Novel applications for carbon-based nanotechnologies

Paul Boughton
Futurecarbon is exhibiting its products at the Hanover Fair in hall 6 at booth K14. One of the highlights is a vehicle door with a Carbo e-Therm electrical heating coating that can be operated on a safe voltage of 12V. Carbo e-Therm is easily applied, manually or mechanically, to different shapes and forms, typically for heating complex surface geometries or guarding against frost. In the automobile industry Carbo e-Therm is now being used to electrically heat steering wheels, dashboards and doors. But this is not the only sector to profit from the advantages. The foodstuffs industry has discovered Carbo e-Therm for tempering production plant, and in other sectors it is used to protect piping against frost. Visitors will have ample opportunity to see the surface heating possibilities offered by Carbo e-Therm.
Futurecarbon will also be demonstrating Carbogran, a simply dispersed granulate of carbon nanotubes that is suitable for direct use in various manufacturing processes. Visitors can learn how easily Carbogran is dissolved in fluids and compare this to standard carbon nanomaterials. Carbogran dissolves immediately and the carbon nanotubes distribute evenly in the fluid.
Carbogran can be used to create electrical conductivity in materials; dispersions of Carbogran are worked into fabrics and fleeces to make them electrically conducting and suitable for producing special-purpose antistatic clothing. Carbogran is also used for varnish or paint formulations with carbon nanotubes, intended for the automobile industry or machine plant. Surfaces that charge electrically can then subsequently be given a discharging layer of paint.
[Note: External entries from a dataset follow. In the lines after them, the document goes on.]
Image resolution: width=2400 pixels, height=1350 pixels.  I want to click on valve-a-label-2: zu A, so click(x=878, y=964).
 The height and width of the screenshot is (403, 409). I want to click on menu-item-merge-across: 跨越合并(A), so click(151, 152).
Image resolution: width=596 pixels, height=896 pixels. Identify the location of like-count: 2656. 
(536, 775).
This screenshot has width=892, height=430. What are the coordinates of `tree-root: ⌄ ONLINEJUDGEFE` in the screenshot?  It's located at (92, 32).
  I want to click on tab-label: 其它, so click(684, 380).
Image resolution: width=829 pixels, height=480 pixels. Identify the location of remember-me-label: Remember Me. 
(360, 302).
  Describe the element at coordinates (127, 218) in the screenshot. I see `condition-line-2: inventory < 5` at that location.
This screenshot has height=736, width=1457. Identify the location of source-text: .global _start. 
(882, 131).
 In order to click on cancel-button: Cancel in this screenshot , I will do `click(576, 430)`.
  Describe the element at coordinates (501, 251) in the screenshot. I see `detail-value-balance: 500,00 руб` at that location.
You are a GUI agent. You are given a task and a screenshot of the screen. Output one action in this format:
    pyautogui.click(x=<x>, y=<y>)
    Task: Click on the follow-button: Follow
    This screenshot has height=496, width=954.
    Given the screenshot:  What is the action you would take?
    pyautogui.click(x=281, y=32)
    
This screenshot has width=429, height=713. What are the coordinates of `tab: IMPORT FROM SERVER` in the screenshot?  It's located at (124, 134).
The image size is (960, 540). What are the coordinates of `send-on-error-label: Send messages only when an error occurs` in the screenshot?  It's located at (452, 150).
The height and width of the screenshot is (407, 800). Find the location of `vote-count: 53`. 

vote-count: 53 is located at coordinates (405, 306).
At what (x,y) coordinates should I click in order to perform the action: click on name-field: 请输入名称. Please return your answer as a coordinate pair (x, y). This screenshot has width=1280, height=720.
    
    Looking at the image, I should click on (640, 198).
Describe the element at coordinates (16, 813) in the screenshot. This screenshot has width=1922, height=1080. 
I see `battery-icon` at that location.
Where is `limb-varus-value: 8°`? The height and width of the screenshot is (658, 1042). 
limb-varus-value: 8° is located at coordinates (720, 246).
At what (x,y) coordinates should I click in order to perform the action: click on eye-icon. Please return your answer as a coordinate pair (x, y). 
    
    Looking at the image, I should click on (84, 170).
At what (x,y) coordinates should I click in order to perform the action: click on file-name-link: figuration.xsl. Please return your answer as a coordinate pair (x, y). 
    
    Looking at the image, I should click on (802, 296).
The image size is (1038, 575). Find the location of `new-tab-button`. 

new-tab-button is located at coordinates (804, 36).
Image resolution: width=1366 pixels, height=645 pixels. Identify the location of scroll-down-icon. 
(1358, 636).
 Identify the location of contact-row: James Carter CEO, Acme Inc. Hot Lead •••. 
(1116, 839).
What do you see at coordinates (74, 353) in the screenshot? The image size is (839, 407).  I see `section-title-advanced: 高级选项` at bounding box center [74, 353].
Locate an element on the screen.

Yet another application for Carbogran is in the manufacture of electrically conducting thermoplastic compounds. The powder is free-flowing and non-dusty, so it can go into standard compounding processes. Dispersibility in polymers such as polyamide is said to be very good. The electrical conductivity of CNT (carbon nanotube) compounds is high enough for powder coating without subsequently degrading the mechanical properties of the polymer.